Once an engineer’s hobby farm, this site was given to Ann Arbor as a place for all visitors to enjoy the natural environment.
Bring your family to the Leslie Science & Nature Center for hours of outdoor exploration and views of birds of prey and “critters.” Dr. Eugene Leslie, a University of Michigan engineering professor, and his wife Emily lived here for over 50 years, breathing fresh air, enjoying the natural beauty and farming their own crops and animals.
The donation of the Leslie farm to Ann Arbor in 1976 led to the creation of the science center in the next decade. Appreciate the legacy left by the Leslie family in today’s educational center. Start at the DTE Energy Nature House, built on the footprint of Dr. Leslie’s home laboratory. It was here that he worked on numerous projects to improve processes in the petroleum industry. Today, see practical usage of solar power, water conservation and recycled and natural building materials.
The Critter House, once the farm’s honey house, is always popular with kids.
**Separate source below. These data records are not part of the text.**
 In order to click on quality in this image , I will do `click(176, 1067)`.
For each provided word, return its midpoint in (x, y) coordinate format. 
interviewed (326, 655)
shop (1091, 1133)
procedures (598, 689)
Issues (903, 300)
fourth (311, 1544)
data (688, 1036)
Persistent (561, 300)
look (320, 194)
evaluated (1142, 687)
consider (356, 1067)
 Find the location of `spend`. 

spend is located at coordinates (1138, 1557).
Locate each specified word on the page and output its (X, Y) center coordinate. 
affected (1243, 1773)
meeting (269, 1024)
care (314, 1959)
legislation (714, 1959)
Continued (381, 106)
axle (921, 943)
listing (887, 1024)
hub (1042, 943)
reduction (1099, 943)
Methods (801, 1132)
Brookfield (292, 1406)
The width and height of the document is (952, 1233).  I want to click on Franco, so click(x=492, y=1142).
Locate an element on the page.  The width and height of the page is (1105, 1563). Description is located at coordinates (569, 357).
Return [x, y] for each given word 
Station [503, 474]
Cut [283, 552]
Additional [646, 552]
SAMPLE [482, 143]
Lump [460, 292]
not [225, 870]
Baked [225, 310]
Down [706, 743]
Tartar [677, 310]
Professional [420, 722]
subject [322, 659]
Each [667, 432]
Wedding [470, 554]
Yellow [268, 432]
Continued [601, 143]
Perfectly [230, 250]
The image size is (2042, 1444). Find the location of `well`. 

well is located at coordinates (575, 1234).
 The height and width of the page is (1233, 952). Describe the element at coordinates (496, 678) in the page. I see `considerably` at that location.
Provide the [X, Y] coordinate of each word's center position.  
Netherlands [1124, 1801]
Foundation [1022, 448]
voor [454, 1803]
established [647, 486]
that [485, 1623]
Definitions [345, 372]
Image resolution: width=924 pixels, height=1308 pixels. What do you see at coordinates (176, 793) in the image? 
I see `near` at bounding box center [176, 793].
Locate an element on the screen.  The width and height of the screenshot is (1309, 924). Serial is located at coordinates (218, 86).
View snakes, frogs, toads and other small animals and teach kids about how all these “critters” live in the wild.
Kestrels, eagles, hawks, falcons, owls and vultures occupy the Raptor Enclosures. Walk along paths through the center to see these regal rescued birds. Watch feedings scheduled during the day to appreciate the order of natural survival. If your kids fall in love with one of the birds or animals, consider donating to the Adopt-a-Raptor or Adopt-a-Critter program.
In addition to animal observation, the center has the natural habitat of the Black Pond Woods. Follow the 1-mile (1.6-kilometer) trail during any season. Spring offers flowering plants and trees, summer has hummingbirds, autumn features trees with fall colors and winter has animal tracks in the snow and sledding. Look for the site’s three geocache locations.
The Leslie Science & Nature Center, including the outdoor Raptor Enclosures, is free and open during daylight hours every day. Visit the website to check for special events and find out which Sundays the Critter House is open. Drive or ride a bike about 2 miles (3 kilometers) north of central Ann Arbor to reach the site. Note that the center’s restrooms are sometimes closed.